Of the various next-generation technologies that are considered whenever the future of energy is discussed, cheap solar power is the most promising. Earth is bathed in nearly limitless energy from the sun, and this energy can be used to produce electricity without releasing any greenhouse gases. The European Commission calculates that fitting the surface of every south-facing roof in Europe with solar cells would completely meet the continent’s electricity demands.
But the principal technologies for generating solar electricity–solar thermal power and photovoltaic cells–are too expensive to displace fossil fuels to any significant degree. Today, power produced by silicon-based photovoltaics is about five times as costly as that generated from fossil fuels. And while solar thermal systems can produce electricity more cheaply, they require large plots of land in very sunny locations.
Photovoltaics have been getting cheaper: according to the U.S. National Renewable Energy Laboratory, the cost of manufacturing photovoltaic modules dropped an average of 5.5 percent per year between 1992 and 2005. But even if this trend continues indefinitely, the European Commission has estimated, photovoltaics will be responsible for just 4 percent of the world’s electricity by 2030. That’s a considerable improvement over the tiny fraction of 1 percent of global electricity that solar power produces today, but it’s still not enough to reduce greenhouse-gas emissions significantly.

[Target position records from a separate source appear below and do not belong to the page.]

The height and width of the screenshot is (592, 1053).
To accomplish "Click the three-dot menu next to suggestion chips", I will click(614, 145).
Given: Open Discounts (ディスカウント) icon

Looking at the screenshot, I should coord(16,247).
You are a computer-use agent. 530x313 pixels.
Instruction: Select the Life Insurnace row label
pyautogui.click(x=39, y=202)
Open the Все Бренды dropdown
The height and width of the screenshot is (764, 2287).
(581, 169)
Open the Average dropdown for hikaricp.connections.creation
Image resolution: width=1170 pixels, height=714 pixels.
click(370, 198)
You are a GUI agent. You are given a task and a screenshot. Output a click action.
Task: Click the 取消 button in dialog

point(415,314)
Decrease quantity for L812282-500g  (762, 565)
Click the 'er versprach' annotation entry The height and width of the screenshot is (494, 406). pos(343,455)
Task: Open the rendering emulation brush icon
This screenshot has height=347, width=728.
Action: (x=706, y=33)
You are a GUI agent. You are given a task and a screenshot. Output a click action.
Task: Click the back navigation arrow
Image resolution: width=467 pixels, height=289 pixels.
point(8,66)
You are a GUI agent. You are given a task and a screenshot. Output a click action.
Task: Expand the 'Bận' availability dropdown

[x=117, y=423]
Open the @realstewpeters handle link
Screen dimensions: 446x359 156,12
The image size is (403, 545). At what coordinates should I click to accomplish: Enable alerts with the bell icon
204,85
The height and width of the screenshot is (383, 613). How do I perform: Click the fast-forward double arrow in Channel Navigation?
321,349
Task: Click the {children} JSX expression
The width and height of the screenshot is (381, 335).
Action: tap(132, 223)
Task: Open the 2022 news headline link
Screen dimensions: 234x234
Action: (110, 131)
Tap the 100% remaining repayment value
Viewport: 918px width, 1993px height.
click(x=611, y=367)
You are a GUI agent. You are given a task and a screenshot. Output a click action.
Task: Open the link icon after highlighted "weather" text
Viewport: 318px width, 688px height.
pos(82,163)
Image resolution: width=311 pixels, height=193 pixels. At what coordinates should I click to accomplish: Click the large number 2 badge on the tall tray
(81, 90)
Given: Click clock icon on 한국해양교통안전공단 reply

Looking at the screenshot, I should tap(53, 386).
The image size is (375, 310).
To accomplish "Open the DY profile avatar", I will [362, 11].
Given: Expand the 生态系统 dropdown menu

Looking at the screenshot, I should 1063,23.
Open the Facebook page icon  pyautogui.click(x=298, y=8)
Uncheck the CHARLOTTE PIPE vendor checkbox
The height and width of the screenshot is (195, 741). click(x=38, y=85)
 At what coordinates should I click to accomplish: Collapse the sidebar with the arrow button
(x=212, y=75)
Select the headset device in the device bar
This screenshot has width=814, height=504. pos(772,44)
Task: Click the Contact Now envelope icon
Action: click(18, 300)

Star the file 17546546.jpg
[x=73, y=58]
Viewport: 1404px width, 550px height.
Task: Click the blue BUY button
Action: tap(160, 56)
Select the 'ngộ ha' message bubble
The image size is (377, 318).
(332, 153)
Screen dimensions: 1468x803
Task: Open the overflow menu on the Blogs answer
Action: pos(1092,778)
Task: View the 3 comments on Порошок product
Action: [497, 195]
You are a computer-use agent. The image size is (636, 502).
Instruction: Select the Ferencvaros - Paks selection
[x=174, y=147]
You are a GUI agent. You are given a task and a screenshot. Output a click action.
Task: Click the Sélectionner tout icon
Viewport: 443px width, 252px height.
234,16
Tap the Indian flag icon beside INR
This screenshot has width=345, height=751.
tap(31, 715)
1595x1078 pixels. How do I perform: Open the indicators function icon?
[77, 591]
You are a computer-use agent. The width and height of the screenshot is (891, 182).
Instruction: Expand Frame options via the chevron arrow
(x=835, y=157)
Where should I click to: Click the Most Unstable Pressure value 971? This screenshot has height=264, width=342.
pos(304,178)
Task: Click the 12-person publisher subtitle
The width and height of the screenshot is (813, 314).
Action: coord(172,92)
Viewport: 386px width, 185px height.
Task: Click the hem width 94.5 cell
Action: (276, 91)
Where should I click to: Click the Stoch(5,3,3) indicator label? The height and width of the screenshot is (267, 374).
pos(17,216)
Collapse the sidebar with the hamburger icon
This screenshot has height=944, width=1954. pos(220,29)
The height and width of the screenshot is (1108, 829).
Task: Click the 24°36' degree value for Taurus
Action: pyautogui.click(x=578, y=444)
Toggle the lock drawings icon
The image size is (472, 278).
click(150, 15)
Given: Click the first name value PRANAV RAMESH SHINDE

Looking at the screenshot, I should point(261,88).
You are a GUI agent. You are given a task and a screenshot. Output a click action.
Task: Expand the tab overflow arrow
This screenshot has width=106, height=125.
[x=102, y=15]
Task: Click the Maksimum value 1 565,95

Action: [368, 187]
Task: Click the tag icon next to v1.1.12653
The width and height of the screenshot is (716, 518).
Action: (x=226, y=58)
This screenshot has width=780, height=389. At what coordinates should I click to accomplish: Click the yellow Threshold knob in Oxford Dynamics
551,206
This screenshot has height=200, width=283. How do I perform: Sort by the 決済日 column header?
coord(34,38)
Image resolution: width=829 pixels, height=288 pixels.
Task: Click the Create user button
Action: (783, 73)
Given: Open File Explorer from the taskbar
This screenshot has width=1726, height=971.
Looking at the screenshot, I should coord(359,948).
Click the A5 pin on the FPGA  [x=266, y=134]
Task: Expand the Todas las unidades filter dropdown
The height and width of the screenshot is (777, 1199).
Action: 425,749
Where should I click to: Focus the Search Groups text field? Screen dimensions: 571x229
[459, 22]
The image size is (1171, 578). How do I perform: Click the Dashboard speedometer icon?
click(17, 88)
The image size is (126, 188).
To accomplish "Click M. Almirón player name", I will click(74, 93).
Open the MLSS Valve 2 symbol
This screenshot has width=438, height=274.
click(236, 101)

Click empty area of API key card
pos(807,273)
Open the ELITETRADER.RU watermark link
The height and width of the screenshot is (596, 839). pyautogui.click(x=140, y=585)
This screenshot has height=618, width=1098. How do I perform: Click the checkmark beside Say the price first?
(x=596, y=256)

What’s really needed is better solar technology. Many research groups have sprung up to pursue different approaches (see “Research to Watch”), which include making solar cells out of organic polymers, harnessing solar energy to split water into oxygen and hydrogen, using biological pathways and nano devices to capture solar energy in the form of liquid fuels, and trapping and harvesting photons with the aid of nanoparticles. If we develop adequate storage technologies, cheap solar power could become ubiquitous. Covering 1.7 percent of the United States’ land area with solar collectors operating at an efficiency of 10 percent would supply three terawatts of power, enough to meet America’s energy needs, according to Nate Lewis, a chemist at Caltech. (For comparison, 3.6 percent of the land area of the United States is in the National Park System.) In fact, the sun delivers more energy to Earth in one hour than humanity consumes over the course of a year, making solar the only renewable energy source that can keep up with global demands.